С этого вечера Ненси не переставала надоедать бабушке относительно данного ей обещания. Старуха не знала, как быть? Ехать самой она считала неловким и для себя унизительным. Одна оставалась надежда — встретиться в церкви, находившейся в имении Марьи Львовны, куда съезжались в обедне все более или менее богомольные соседи-помещики. Хотя пришлось бы идти на знакомство первой и в этом случае, но церковь как-то примиряла с этою мыслью Марью Львовну. В церкви все-таки будто не так неловко; тем более, что церковь принадлежала ей.
Но судьбе было угодно распорядиться иначе, и желанию Ненси суждено было исполниться совсем не по плану, намеченному бабушкой.

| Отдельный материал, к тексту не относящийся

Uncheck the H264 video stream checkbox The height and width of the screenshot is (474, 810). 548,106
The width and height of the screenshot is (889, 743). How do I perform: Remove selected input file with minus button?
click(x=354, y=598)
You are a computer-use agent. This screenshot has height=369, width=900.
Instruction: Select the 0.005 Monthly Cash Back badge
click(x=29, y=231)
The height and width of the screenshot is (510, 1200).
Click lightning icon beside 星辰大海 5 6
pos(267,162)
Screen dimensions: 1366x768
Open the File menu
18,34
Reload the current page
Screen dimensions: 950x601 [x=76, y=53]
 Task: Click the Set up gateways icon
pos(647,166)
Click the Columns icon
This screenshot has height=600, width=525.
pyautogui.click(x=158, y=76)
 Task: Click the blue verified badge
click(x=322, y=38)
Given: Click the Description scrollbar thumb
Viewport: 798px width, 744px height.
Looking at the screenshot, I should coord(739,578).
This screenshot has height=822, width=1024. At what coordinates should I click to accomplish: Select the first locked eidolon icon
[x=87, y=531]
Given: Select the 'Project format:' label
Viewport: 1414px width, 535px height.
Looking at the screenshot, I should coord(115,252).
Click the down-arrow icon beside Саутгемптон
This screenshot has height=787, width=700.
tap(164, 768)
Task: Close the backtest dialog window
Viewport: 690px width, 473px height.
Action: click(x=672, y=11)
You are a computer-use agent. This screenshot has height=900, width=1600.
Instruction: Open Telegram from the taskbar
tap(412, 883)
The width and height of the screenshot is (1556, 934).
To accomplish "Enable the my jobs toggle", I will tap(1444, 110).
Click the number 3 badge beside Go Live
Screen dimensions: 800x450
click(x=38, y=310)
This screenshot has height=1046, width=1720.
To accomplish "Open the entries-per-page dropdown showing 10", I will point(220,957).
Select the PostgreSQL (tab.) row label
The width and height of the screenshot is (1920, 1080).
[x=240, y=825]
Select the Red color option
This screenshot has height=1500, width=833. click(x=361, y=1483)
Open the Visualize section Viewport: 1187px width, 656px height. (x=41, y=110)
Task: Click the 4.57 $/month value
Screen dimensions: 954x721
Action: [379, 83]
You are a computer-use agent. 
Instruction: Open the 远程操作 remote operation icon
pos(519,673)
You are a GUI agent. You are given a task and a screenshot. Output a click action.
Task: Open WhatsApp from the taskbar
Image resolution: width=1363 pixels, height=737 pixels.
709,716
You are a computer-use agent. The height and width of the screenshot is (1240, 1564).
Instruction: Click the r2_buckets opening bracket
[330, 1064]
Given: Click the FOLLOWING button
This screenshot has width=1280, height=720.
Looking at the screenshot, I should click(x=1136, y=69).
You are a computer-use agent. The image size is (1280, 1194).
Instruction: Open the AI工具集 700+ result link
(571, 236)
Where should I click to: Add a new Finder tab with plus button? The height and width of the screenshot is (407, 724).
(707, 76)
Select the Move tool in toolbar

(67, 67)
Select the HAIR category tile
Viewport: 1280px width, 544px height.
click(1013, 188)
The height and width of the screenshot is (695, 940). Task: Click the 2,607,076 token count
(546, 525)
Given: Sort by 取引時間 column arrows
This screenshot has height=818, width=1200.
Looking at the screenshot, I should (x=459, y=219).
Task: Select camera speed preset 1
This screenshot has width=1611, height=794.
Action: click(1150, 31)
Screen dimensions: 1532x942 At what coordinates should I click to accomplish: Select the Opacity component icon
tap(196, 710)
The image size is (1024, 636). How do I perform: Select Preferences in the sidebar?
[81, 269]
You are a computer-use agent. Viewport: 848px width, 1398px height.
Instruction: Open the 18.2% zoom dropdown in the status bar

В один из жарких августовских дней, — таких, когда солнце печет, как будто предупреждая, что это его последние греющие землю лучи, перед долгой разлукой его горячие прощальные поцелуи, — бабушка была занята расчетами и хозяйственными соображениями, а Ненси, захватив книгу, которую никак не могла одолеть, отправилась в лес искать красивого тенистого уголка, где можно было бы, усевшись под деревом, почитать и помечтать. Бродя в раздумье, она увидела небольшой песчаный обрыв, усеянный кустарником и молодым ивняком; на дне обрыва лежали большие серые камни, а возле них протекал ручей.
— Вот здесь усядусь, — подумала Ненси, наметив самый большой камень у ручья, и стала уже спускаться, как вдруг остановилась. На одном из уступов обрыва, совершенно закрытом зеленью, лежал он — бледный, худощавый юноша-музыкант — и что-то торопливо писал на небольших длинных листках нотной бумаги.
Ненси овладело детское, шаловливое чувство: она тихо, бесшумно подкралась к пишущему.
— Что вы тут делаете? — окликнула она его с звонким смехом. — Забрались в чащу, и думаете, что вас никто не видит… А вот я и увидела!
Юноша вздрогнул, инстинктивным движением рук прикрыл листки бумаги и, увидев перед собою озаренную солнцем прелестную фигурку хорошенькой девушки, с длинными, ниспадавшими по плечам золотистыми волосами — покраснел и растерялся. Ненси стало от этого еще смешнее: ее забавлял растерянный, сконфуженный вид знакомого незнакомца.
— Позвольте представиться — я ваша поклонница. Ведь вы артист, а я… ваша поклонница.
Юноша встал, хотел поклониться, но в это время листки нот от его движения рассыпались и полетели, один догоняя другого, вниз, к ручью. Юноша что-то пробормотал и бросился за ними вдогонку; но Ненси опередила его и, покрасневшая, слегка запыхавшаяся, передала ему листки, когда он достиг ручья.
— Благодарю вас… благодарю… — лепетал он, неловко кланяясь.
Высокого роста и худой, он был угловат в движениях.
— Сядемте вон на тот камень, — пригласила его Ненси. — Я к нему и подбиралась.
Когда они уселись, Ненси с любопытством окинула взглядом все еще сконфуженного, не знавшего куда, девать свои руки молодого человека, и лицо его ей очень понравилось. Оно было правильной овальной формы, с тонко-очерченными носом и ртом, с близорукими большими темно-серыми выразительными глазами и высоким, необыкновенной белизны, прекрасным лбом, с сильно развитыми на нем выпуклостями поверх густо-соболиных бровей. Руки его были несколько велики и некрасивы, но Ненси вспомнила, что это руки музыканта, и простила им их некрасивость.
— Как ваша фамилия? — спросила она юношу.
— Мирволин.
— А моя — Войновская; видите, как смешно: война и мир. А как вас зовут?
— Юрий.
— А меня Ненси… т.-е. не Ненси — Елена, но я так уж привыкла, и Ненси красивее… А как ваше отчество?
— Николаич.
— А мое — Сократовна. Видите, как уморительно: Ненси Сократовна… Но вы меня зовите просто — Ненси… так все меня зовут. Вам сколько лет?